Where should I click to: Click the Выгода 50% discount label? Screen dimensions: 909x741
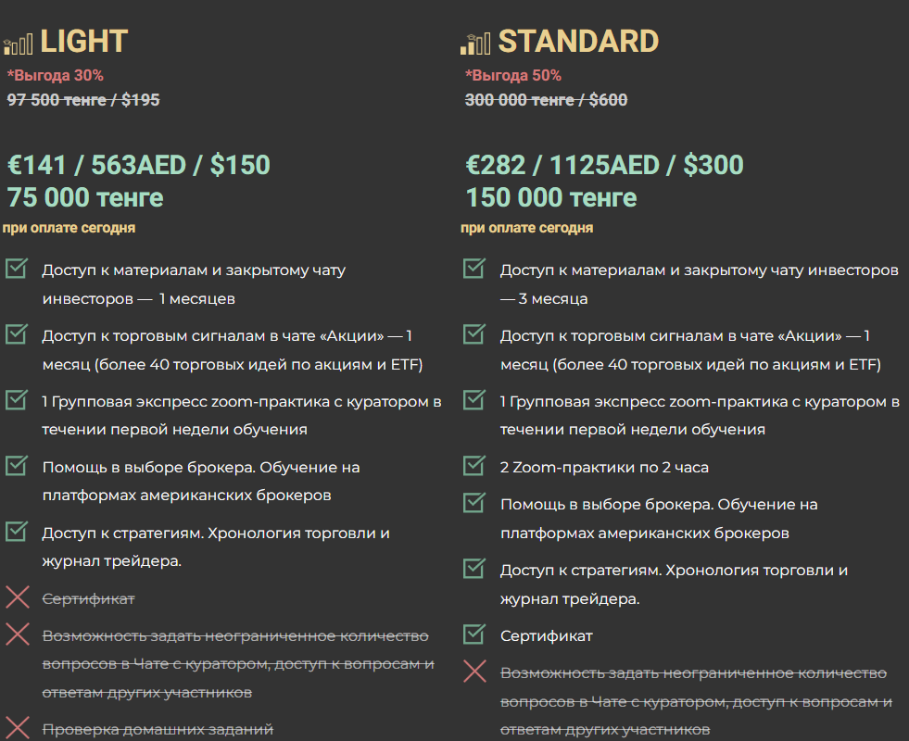pos(513,75)
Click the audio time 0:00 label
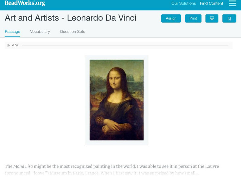Viewport: 241px width, 177px height. point(15,45)
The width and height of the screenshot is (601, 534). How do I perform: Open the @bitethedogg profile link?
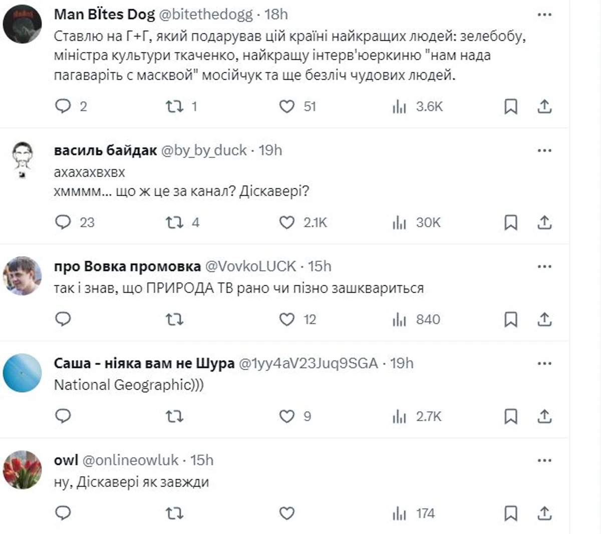point(205,15)
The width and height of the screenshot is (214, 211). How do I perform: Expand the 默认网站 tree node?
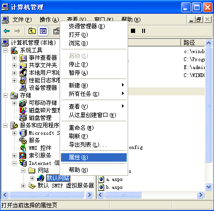point(32,178)
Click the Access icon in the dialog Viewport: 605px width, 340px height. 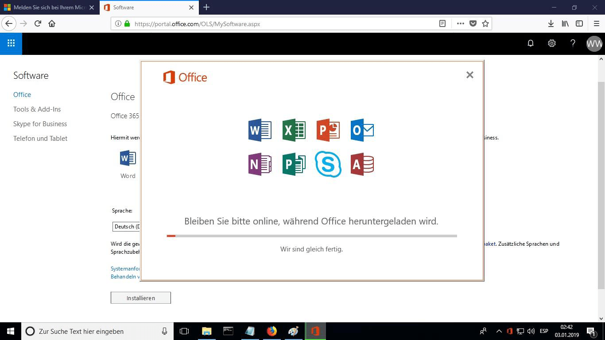click(x=362, y=164)
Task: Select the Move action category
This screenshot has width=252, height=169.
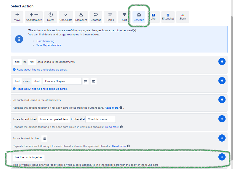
+++
◆ Exercise requirements:
Once the line with "Task: Select the Move action category" is found, write out that line and every later line of the listing above exactly, through the last one, and skip any pictures.

◆ Expected output:
Task: Select the Move action category
This screenshot has width=252, height=169.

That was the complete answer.